The value of dialogue: teachers who encourage art dialogue in the classroom enhance the educational experience for students by creating an environment for reflection. These schools in California show how students are talking up the arts.
A tour of Grand View Elementary's recently renovated art-deco-style school, showcases curvilinear corners, tiled bathroom walls, an aesthetically pleasing student garden, an outdoor theater rivaling those of the Greeks, and perfectly placed contemplation benches. The mastermind behind this project, principal Anita Robertson, understands the benefit of providing students a comprehensive arts education program and a school constructed to reflect this philosophy.
Everywhere you look in this school, you are sure to catch a glimpse of students' and master artists' works neatly decorating the walls. But another thing that sets this school apart from most others is the powerful dialogue that follows the production of each piece of art.
Seven years ago, Grand View Elementary obtained a grant from the J. Paul Getty Museum. The concept behind this grant was to provide discipline-based art education. Discussing art became central to this philosophy. Now, teachers are trained on instructional strategies and methods for ensuring continuous dialogue about student-created artwork. Teachers here are skilled at facilitating discussion and evoking levels of critical thinking unseen in other disciplines.
Hermosa Beach, California
The Artist Scholars Project at Hermosa Valley Middle School also teaches students to reflect upon what has been created. Students not only engage in art production, but exchange dialogue about things such as composition, balance, harmony, and artists' intentions.

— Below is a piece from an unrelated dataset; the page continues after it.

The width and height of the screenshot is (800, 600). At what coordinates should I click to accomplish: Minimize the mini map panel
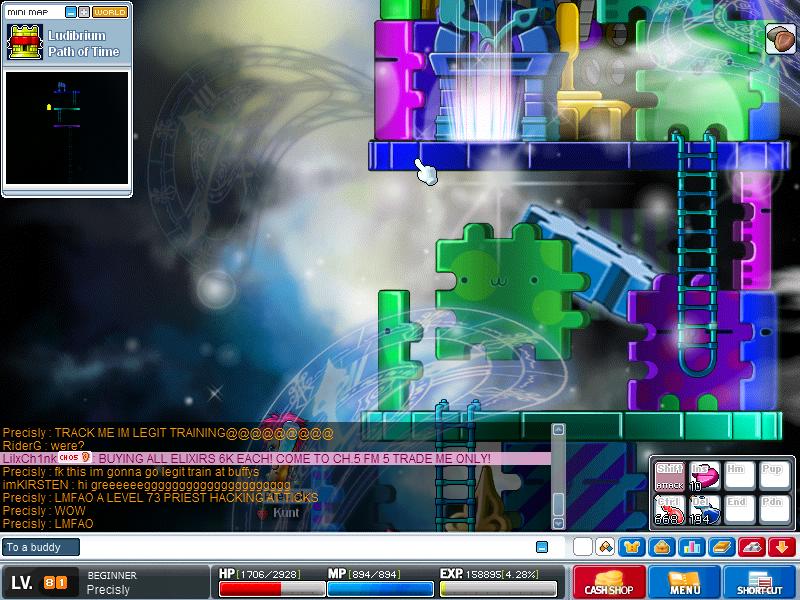click(71, 12)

In one photography classroom, students are gathered around a group of photographs. "What did the artist intend to communicate here?" asks the instructor. The artist, Hermosa Valley student Bryan Breen, drops back quietly as his peers take a shot at it.
"I think Bryan was trying to be funny; it is his sense of humor he wants people to recognize" says friend and classmate Matt Alvarado. Bryan's grin widens.

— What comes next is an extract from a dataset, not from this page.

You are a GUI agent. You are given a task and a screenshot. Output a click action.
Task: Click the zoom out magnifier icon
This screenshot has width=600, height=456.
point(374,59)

Dialogue challenges students to answer the basic questions of art production often not thought about by elementary and middle school students: Why did you choose to do that? What are you trying to communicate to the viewer? How does this piece make you feel? Educational theorist Howard Gardner defines the artistic process as one involving the work of art and up to four modes of participation: the creator, the audience member, the critic, and the performer.
Dr. Stu Gothold, art advocate from the University of Southern California, comments, "Critique and dialogue are essential elements of a good art instructional program. The Discipline-Based Art Education program is based upon a teachable set of criteria which are used to more insightfully understand works of art." Clearly, students at Grand View Elementary School are learning this.
Evidence of student reflection and dialogue about art is well documented. Beautifully crafted scrapbooks rival that of a dissertation and reveal several telling comments. "Art can be anything," one student says, "it can be everything, and it's individual. Art helps me become a better person. I can describe myself by painting a picture."
Dr. Gothold explains that "the arts are a part of the core curriculum, but usually, in excellent schools, and schools which have defined well the meaning of a complete education, an education which includes quality of life." Schools that only teach the process of art production, may, in fact, be doing more harm than good. Clearly, teachers need time to teach students the value of art dialogue. The impact of this type of instruction may have enormous effect on the quality of education a child receives.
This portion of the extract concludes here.